The governor agreed to language requesting that his administration withhold $60 million from agencies, as a deficit-avoidance measure.
Republican Sen. Conrad Appel said the budget does nothing to shrink spending to “soften the landing” of a more than $1 billion budget gap that hits a year from now.
“I’m going to vote no. It’s not because it’s a bad budget. It’s because it’s a bad budget in our times,” said Appel, of Metairie.
Sen. Norby Chabert, a Houma Republican, supported the budget, saying: “It’s just like me, far from perfect, but I’m trying.”
Backers praised the bill for not using patchwork funding to pay for ongoing services.
“This is the first budget in a long time that is free of gimmicks,” said Sen. J.P. Morrell, a New Orleans Democrat.
With a unanimous vote, senators also gave final passage to a bill filling $80 million in budget holes - in prisons spending, education funding and other areas - before the current financial year ends this month.
The special session was called after Edwards, the House and Senate failed to strike a spending agreement in the regular legislative session that ended last week. It was the first time the Legislature wrapped up a regular session without passing a budget in 17 years.

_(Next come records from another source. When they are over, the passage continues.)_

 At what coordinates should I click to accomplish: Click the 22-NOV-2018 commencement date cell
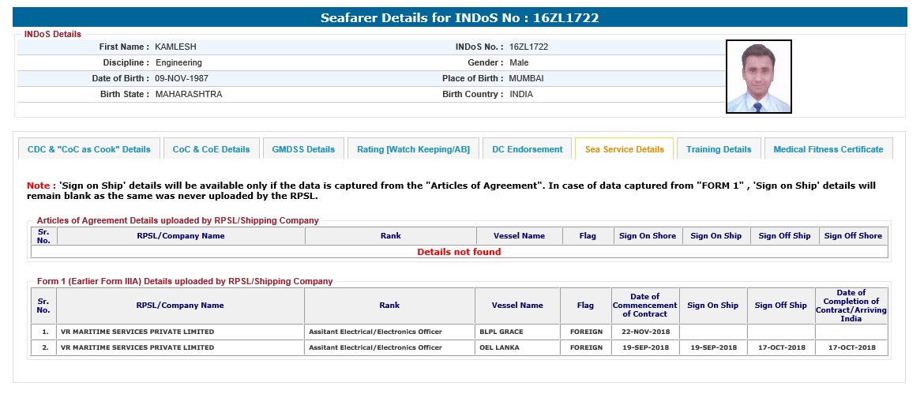pyautogui.click(x=644, y=332)
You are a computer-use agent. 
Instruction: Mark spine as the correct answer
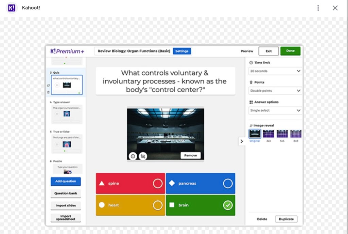pos(157,184)
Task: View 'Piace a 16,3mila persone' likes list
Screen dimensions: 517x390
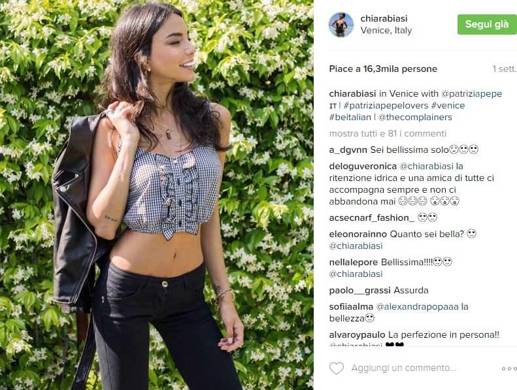Action: [x=383, y=69]
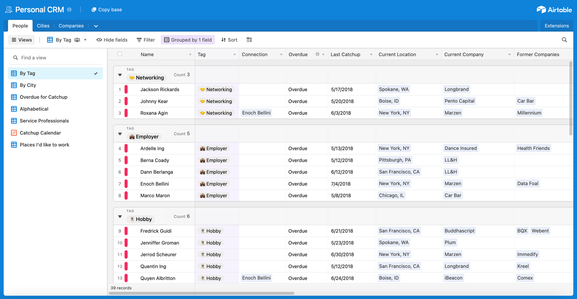Switch to the Cities tab
Image resolution: width=577 pixels, height=299 pixels.
coord(43,26)
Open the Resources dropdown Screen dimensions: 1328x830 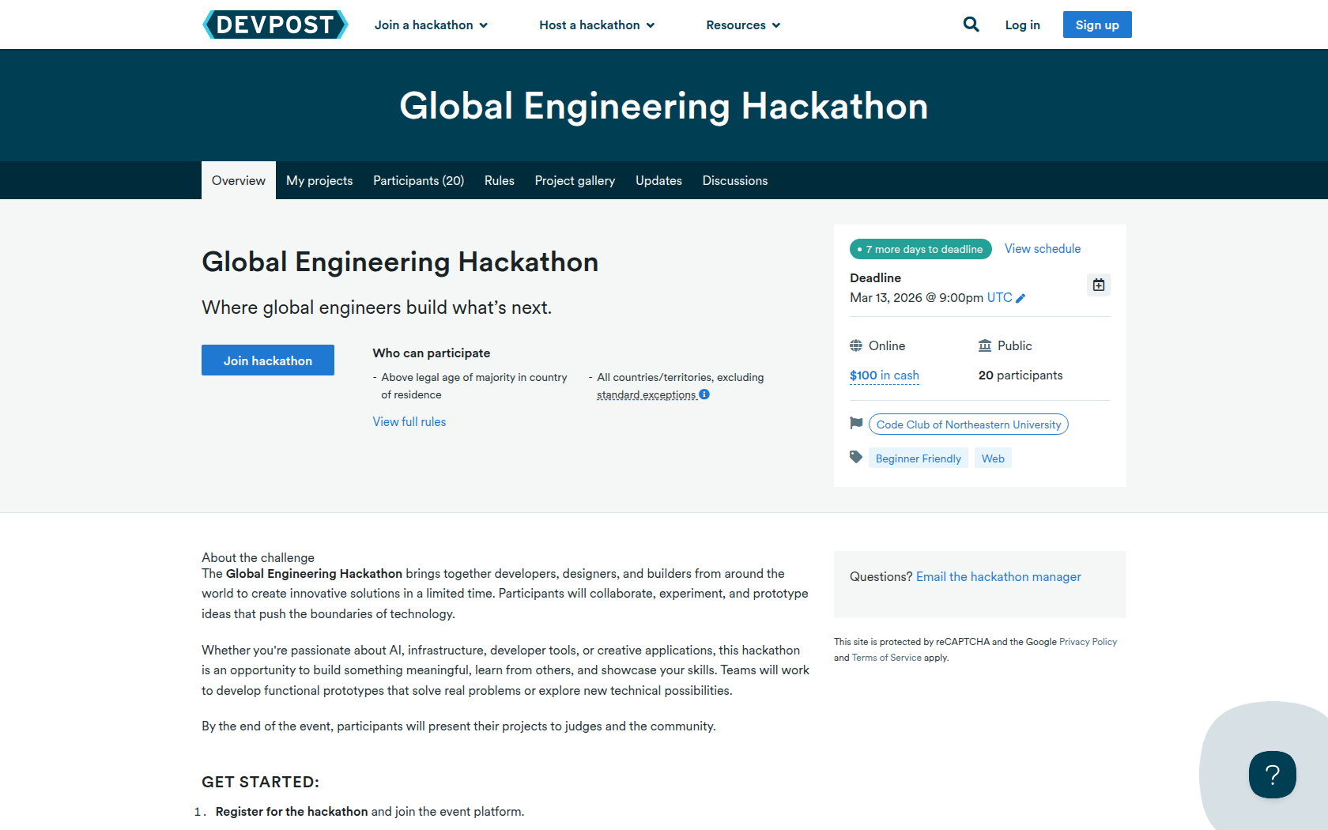click(743, 25)
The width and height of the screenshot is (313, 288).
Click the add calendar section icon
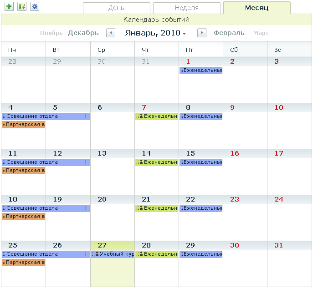(22, 6)
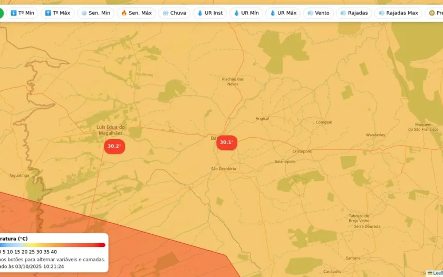Click the wind icon on Rajadas
Image resolution: width=443 pixels, height=277 pixels.
(x=343, y=13)
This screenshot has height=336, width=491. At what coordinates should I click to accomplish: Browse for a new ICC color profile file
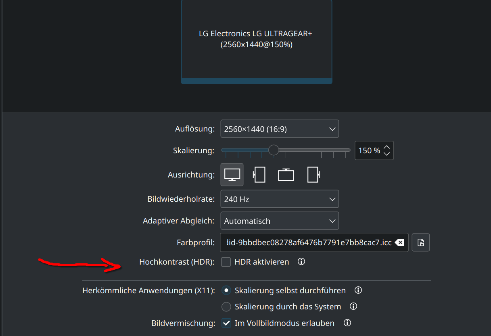420,242
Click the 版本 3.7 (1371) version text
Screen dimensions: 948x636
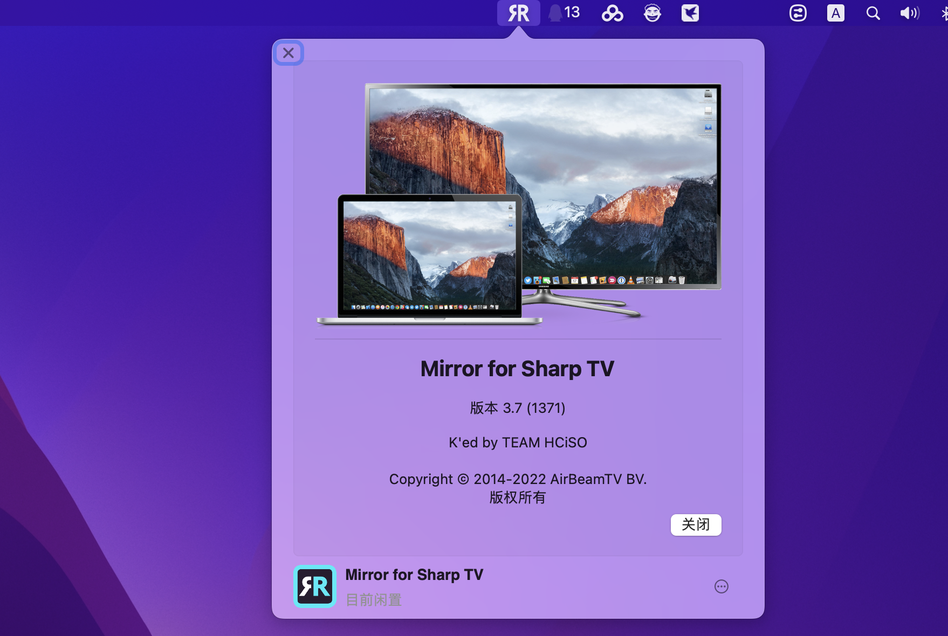518,408
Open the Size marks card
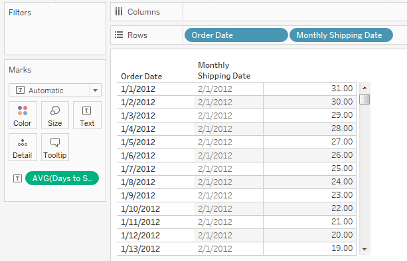 tap(54, 115)
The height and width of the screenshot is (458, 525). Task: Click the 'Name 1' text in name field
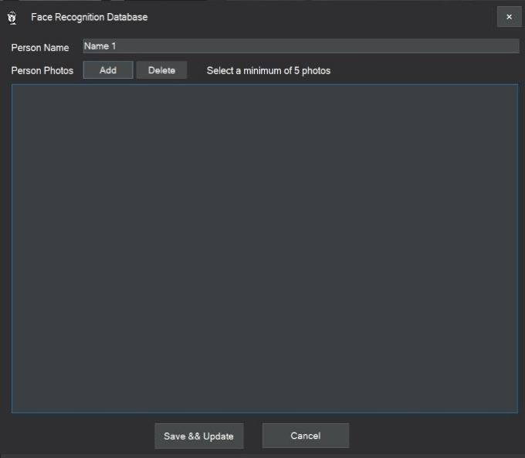100,46
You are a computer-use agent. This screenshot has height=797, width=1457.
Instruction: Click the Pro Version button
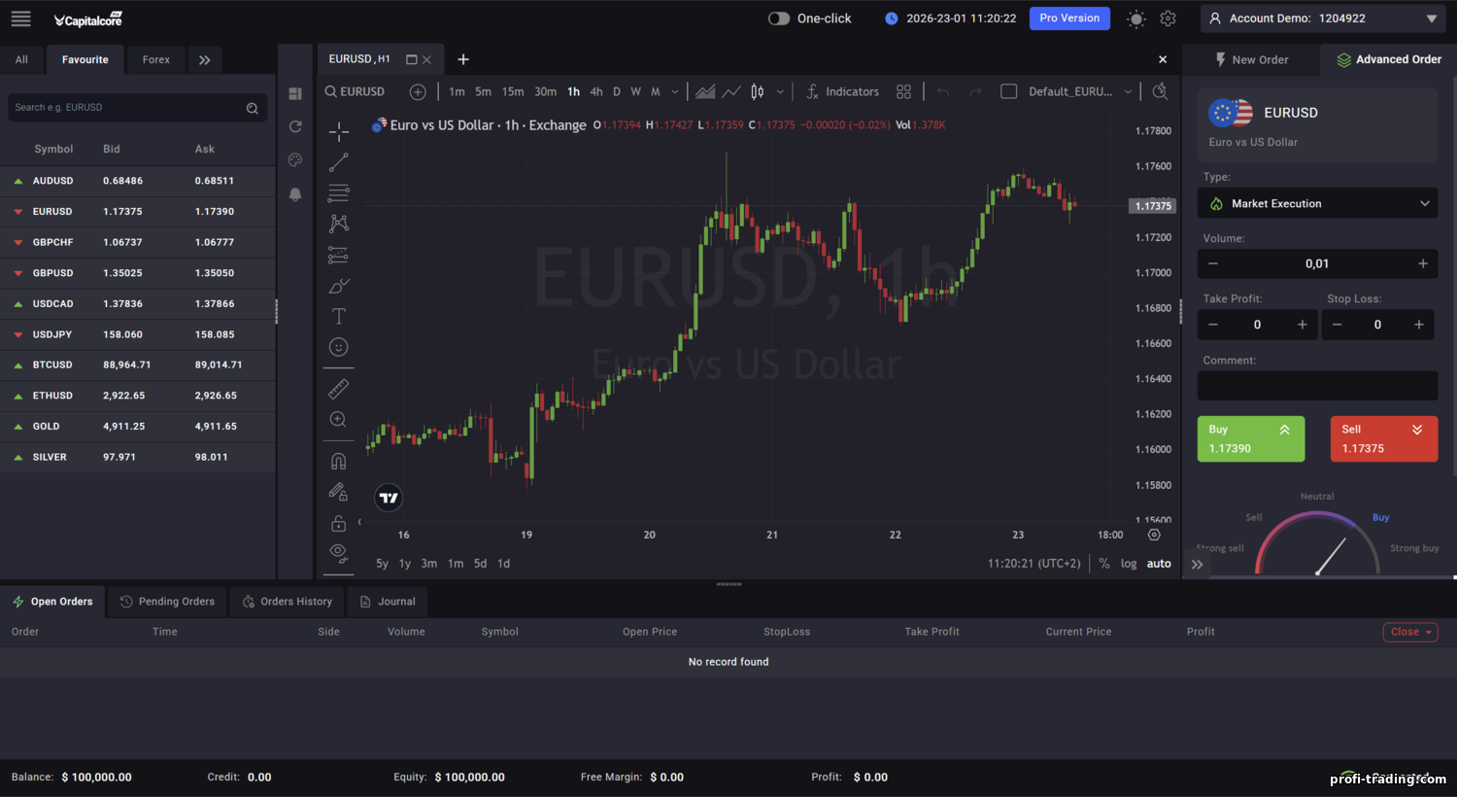click(x=1069, y=17)
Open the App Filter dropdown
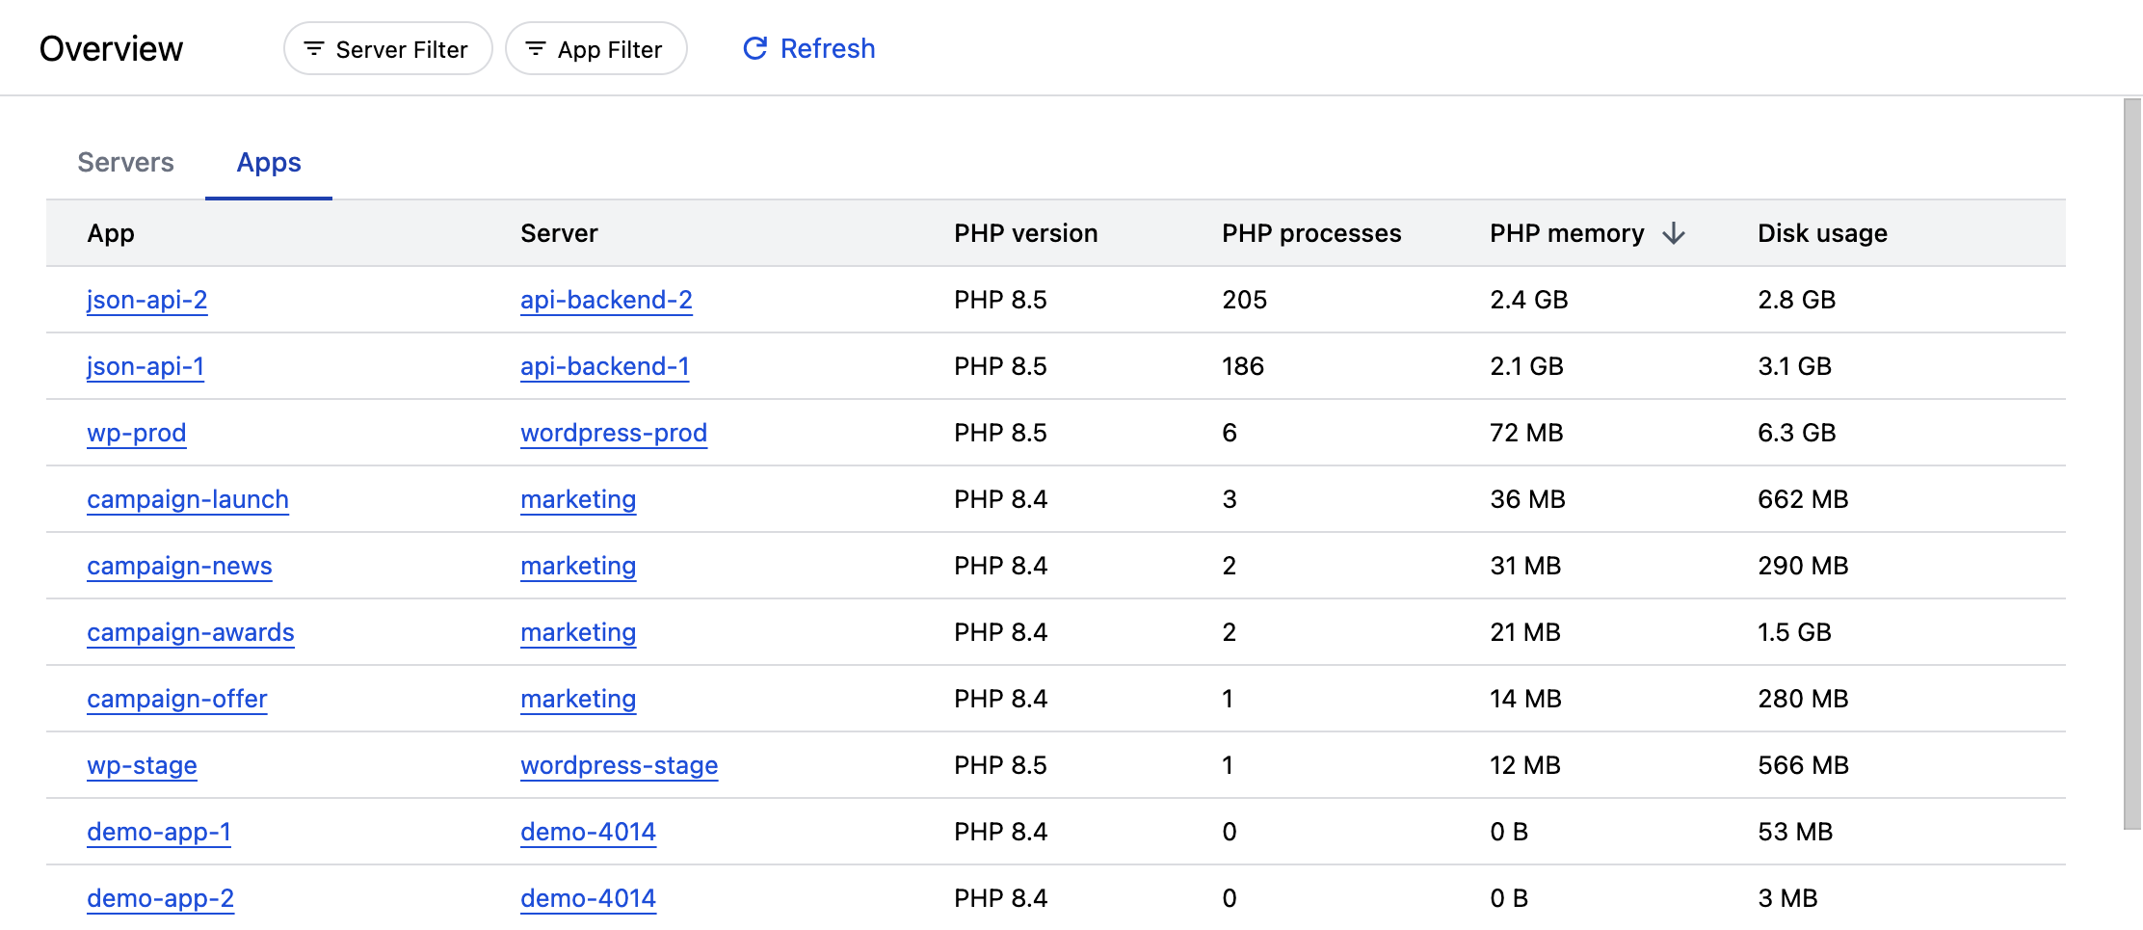 [x=595, y=49]
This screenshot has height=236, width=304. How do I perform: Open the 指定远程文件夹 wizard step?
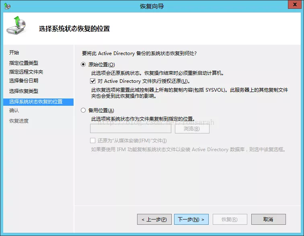click(x=26, y=72)
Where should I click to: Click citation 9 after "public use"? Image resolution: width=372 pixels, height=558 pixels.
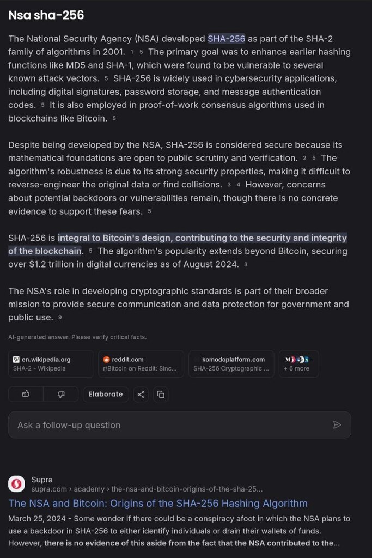tap(60, 318)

Another special session is widely expected over the next eight months for lawmakers to consider taxes to fill that next $1 billion gap that hits in mid-2018. But Edwards threw a curveball Friday night, saying he won’t call such a session until he gets more support from House Republican leaders on a tax plan that they would help to pass.
GOP House lawmakers blocked every tax proposal Edwards offered in the regular session to try to close the looming shortfall.
“Until I can be reasonably assured that a special session would not result in the same inaction, the same failure of leadership, why would I call one?” Edwards said. “So, we’ve got a lot of work to do. I’m certainly not giving up.”
A special session costs taxpayers an estimated $50,000 to $60,000 a day.